*SÉRIE DE TÂCHES*:
1. Dans l'extrait choisi, transformez en liste le paragraphe qui commence par « Comme nous l'avons déjà souligné », sans perdre ses faits principaux.
2. Selon l'extrait choisi, quelle réponse Trump a-t-il faite à Tim Cook ?

*EXTRAIT CHOISI*:
※

Comme nous l’avons déjà souligné à plusieurs reprises, nous adoptons dès lors une attitude très réaliste pour notre allocation d’actifs : nous n’espérons pas d’accord commercial fondamental, ni même une percée digne de ce nom dans les discussions. Nous estimons cependant qu’un abandon ou un report des fameuses hausses tarifaires prévues le 15 décembre est encore du domaine du possible, ne fut-ce que parce que ces augmentations toucheraient surtout des entreprises américaines.
Apple en serait ainsi une victime notoire. On comprend dès lors les efforts de son patron, Tim Cook, pour ramener le président à la raison. Trump lui a répondu qu’une mesure d’exemption serait prise pour Apple pour ne pas miner sa compétitivité face à son grand rival Samsung. Ce qui n’a fait qu’aggraver encore l’incertitude. Cette déclaration pourrait en effet laisser croire qu’il ne croit plus à l’issue favorable des négociations actuelles et qu’il compte donc bien appliquer les taxes à l’importation à partir du 15 décembre. Parlait-il au conditionnel ? S’agit-il d’une énième déclaration à l’emporte-pièce ? Tim Cook n’en fait-il pas trop en s’acoquinant aussi ouvertement avec Trump ?

※

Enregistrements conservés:
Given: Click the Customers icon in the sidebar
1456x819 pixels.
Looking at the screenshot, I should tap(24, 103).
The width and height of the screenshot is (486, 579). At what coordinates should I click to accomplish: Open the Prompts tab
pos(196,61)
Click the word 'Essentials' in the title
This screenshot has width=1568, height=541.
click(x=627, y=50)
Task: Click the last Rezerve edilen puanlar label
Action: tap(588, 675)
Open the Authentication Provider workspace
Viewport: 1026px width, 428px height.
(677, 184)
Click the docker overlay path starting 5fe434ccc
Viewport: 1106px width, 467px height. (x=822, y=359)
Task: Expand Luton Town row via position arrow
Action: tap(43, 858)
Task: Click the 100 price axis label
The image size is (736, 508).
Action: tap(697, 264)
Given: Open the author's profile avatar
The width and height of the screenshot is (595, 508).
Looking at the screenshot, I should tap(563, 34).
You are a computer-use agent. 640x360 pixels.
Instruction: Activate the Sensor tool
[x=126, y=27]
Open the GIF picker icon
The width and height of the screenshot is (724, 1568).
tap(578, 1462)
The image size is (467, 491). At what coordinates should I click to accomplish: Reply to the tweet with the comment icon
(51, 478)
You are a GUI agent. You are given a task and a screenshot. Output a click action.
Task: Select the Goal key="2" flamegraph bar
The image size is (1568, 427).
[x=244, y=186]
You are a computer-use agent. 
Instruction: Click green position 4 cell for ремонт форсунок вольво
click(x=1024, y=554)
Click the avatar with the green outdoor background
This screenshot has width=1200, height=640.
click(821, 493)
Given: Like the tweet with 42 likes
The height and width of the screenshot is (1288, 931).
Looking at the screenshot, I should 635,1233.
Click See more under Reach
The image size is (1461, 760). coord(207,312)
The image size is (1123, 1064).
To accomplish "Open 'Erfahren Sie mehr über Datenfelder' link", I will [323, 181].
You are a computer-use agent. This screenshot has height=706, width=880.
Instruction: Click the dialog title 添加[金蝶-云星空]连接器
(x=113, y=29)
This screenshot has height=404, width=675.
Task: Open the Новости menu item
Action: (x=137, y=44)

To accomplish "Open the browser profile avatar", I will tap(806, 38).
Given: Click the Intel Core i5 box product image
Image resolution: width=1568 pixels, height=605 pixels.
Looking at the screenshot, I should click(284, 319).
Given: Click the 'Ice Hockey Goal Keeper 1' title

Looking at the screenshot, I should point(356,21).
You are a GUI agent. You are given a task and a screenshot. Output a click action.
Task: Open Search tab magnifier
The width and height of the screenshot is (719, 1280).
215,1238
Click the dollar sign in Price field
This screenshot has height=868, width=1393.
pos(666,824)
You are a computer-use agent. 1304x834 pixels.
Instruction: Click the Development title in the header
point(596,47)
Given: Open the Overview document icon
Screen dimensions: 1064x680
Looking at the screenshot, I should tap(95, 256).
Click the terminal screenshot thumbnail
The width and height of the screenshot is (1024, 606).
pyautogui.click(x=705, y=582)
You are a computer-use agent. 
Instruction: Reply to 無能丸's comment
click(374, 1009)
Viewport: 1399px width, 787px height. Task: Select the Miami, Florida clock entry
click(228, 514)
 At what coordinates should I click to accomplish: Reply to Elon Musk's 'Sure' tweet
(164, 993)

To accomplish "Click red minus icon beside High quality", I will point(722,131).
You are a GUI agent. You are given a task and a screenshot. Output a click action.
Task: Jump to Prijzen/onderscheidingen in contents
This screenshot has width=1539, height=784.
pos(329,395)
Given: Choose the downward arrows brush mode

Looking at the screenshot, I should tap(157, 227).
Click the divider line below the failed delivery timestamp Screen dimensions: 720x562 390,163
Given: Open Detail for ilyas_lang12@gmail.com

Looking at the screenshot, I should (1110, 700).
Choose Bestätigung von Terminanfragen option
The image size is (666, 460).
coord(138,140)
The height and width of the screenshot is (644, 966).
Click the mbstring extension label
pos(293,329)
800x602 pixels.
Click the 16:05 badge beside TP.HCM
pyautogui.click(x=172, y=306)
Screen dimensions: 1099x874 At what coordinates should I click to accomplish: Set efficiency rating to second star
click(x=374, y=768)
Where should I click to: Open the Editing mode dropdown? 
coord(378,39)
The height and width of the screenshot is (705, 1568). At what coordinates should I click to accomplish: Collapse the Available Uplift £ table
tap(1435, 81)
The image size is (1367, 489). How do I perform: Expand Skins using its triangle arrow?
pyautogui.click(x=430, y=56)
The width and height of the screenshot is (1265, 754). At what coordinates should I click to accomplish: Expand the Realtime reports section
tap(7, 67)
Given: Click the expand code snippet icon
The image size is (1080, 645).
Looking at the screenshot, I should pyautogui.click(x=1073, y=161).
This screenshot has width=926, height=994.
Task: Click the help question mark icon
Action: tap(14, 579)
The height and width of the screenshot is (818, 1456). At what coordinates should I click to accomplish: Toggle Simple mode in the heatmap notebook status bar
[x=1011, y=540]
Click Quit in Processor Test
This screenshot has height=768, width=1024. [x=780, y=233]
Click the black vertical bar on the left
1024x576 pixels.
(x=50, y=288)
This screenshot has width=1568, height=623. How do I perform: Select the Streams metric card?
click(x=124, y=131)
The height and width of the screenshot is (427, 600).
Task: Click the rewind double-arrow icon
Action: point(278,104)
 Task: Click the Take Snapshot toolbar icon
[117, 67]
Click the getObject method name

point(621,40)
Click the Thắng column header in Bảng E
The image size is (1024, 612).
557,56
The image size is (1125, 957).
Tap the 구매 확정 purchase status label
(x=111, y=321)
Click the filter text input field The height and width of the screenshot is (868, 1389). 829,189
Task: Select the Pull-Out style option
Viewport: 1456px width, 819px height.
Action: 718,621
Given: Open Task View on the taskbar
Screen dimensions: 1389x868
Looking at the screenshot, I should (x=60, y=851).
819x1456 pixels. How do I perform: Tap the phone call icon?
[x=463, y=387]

※

*RÉPONSES DANS L'ORDRE*:
1.
- Attitude très réaliste pour l'allocation d'actifs.
- Aucun espoir d'accord commercial fondamental ni de véritable percée dans les discussions.
- Un abandon ou un report des hausses tarifaires prévues le 15 décembre reste possible.
- Motif : ces augmentations toucheraient surtout des entreprises américaines.

2. Il lui a répondu qu'une mesure d'exemption serait prise pour Apple afin de ne pas miner sa compétitivité face à Samsung.